─── TULISAN YANG DIBERIKAN

In Memoriam: dr. H. Subari Damopolii – Dokter Langka, Ustaz, dan Akademisi
Oleh: Haidir Fitra Siagian, Sekretaris Eksekutif/Kepala Kantor PWM Sulsel 2005-2010
Beberapa saat setelah salat Magrib di Masjid Muhammad Cheng Hoo, Kabupaten Gowa, belum lama ini, saya menerima pesan singkat dari seorang teman: “Innalillahi wa inna ilaihi rajiun, dokter sudah tiada.” Pesan tersebut dikirim oleh kolega saya, Dr. Karmila Mokoginta, dosen Fakultas Ilmu Budaya Universitas Hasanuddin, pada 11 November 2024. Pesan itu merujuk pada kepergian almarhum dr. H. Subari Damopolii, yang baru saja kami jenguk di RSI Faisal Makassar.

──────
─── ITEM YANG DIBERIKAN

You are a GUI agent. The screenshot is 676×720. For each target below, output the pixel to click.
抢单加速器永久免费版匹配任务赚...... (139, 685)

──────
─── ITEM YANG DIBERIKAN

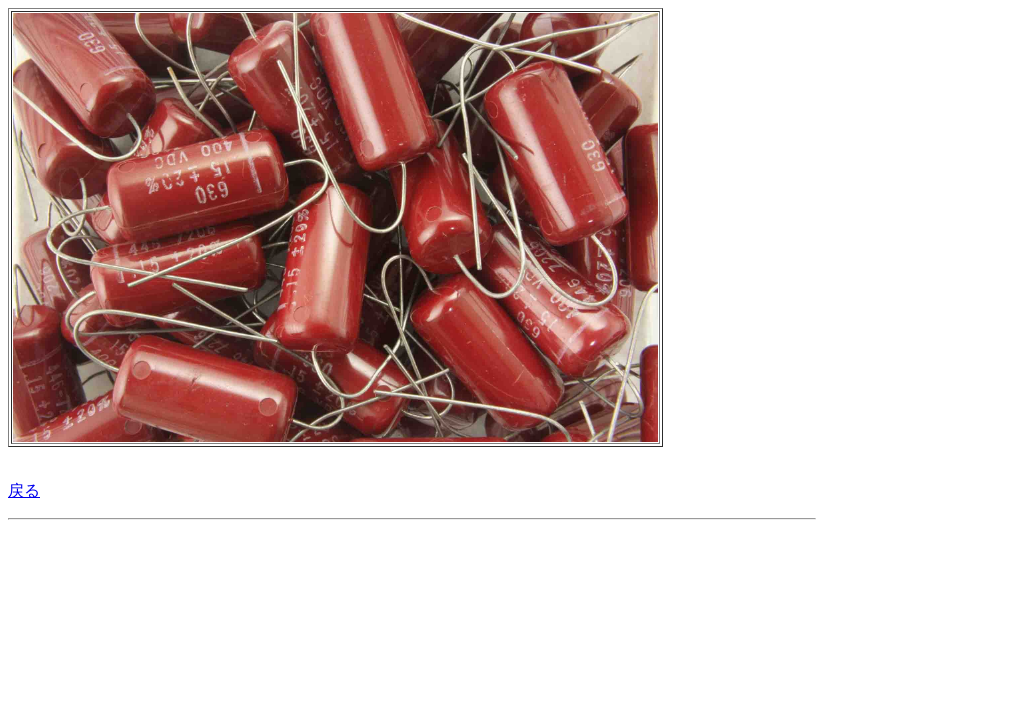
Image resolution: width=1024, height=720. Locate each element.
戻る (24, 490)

──────
─── ITEM YANG DIBERIKAN

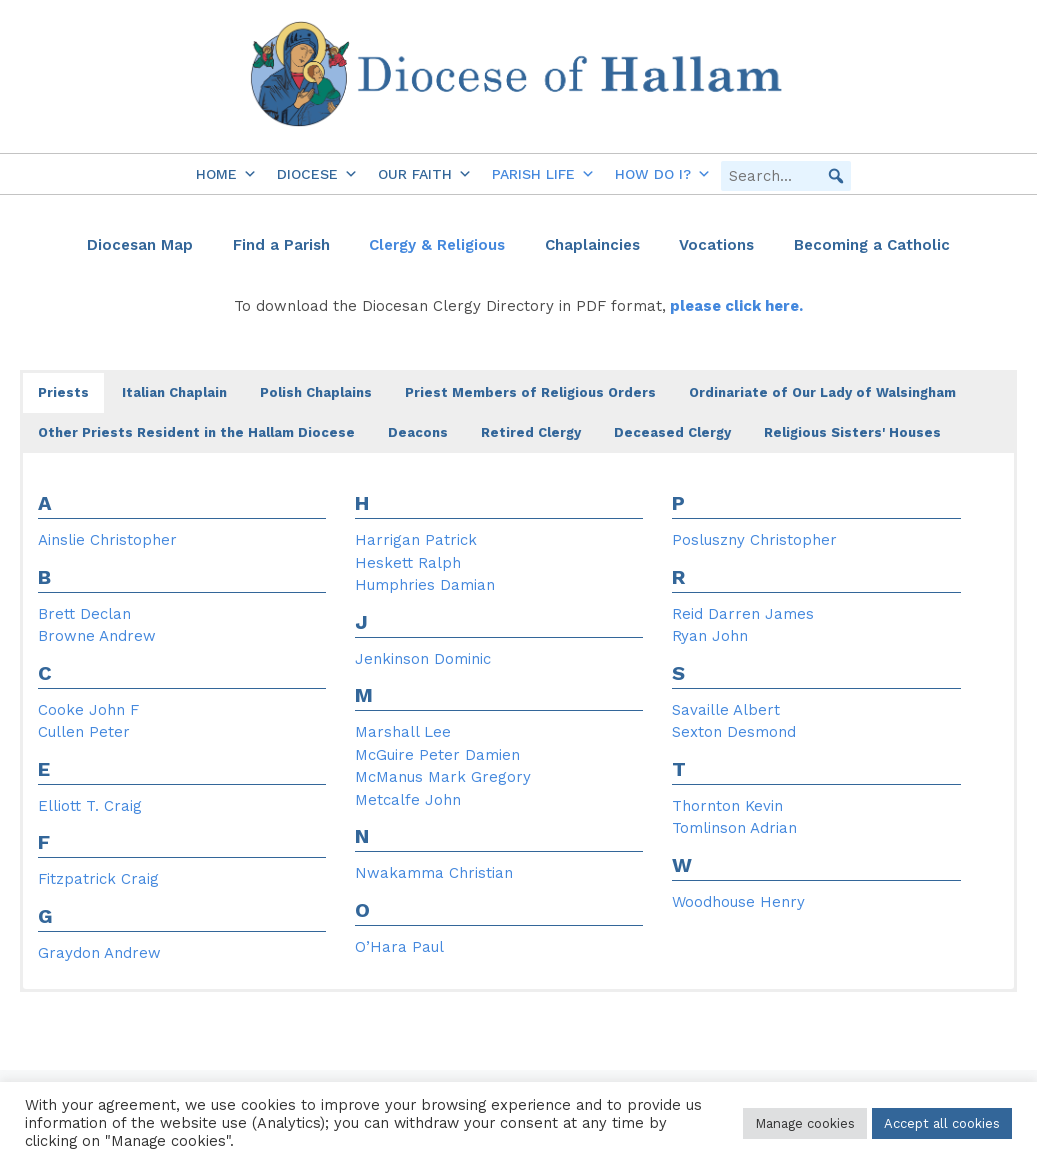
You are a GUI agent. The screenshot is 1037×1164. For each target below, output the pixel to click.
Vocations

──────

PERMINTAAN TERTULIS 1: Tuliskan kembali bagian tulisan kenangan tentang dr. H. Subari Damopolii dari "In Memoriam: dr." sampai "RSI Faisal Makassar.".
PERMINTAAN TERTULIS 2: Lanjutkan tulisan kenangan tentang dr. H. Subari Damopolii, mulai sesudah kalimat terakhirnya.
Item-item tadi tidak perlu dipakai.

HASIL 1:
In Memoriam: dr. H. Subari Damopolii – Dokter Langka, Ustaz, dan Akademisi
Oleh: Haidir Fitra Siagian, Sekretaris Eksekutif/Kepala Kantor PWM Sulsel 2005-2010
Beberapa saat setelah salat Magrib di Masjid Muhammad Cheng Hoo, Kabupaten Gowa, belum lama ini, saya menerima pesan singkat dari seorang teman: “Innalillahi wa inna ilaihi rajiun, dokter sudah tiada.” Pesan tersebut dikirim oleh kolega saya, Dr. Karmila Mokoginta, dosen Fakultas Ilmu Budaya Universitas Hasanuddin, pada 11 November 2024. Pesan itu merujuk pada kepergian almarhum dr. H. Subari Damopolii, yang baru saja kami jenguk di RSI Faisal Makassar.

HASIL 2:
Beberapa hari sebelumnya, kabar sudah beredar bahwa "Ustaz Dokter" – panggilan saya untuk beliau – sedang dirawat di rumah sakit. Saya pun bertekad untuk menjenguknya. Sore itu, saya tiba bersama istri dan seorang putri kami. Sesaat setelah tiba, saya merasa terhormat diberi kesempatan oleh pihak keluarga untuk bertemu langsung dengan beliau di ruang ICU, meskipun di luar sudah banyak keluarga lain yang menunggu. Sebagai seseorang yang pernah bekerja sebagai staf di Kantor Muhammadiyah Sulawesi Selatan, saya sering berinteraksi dengan almarhum selama lima belas tahun.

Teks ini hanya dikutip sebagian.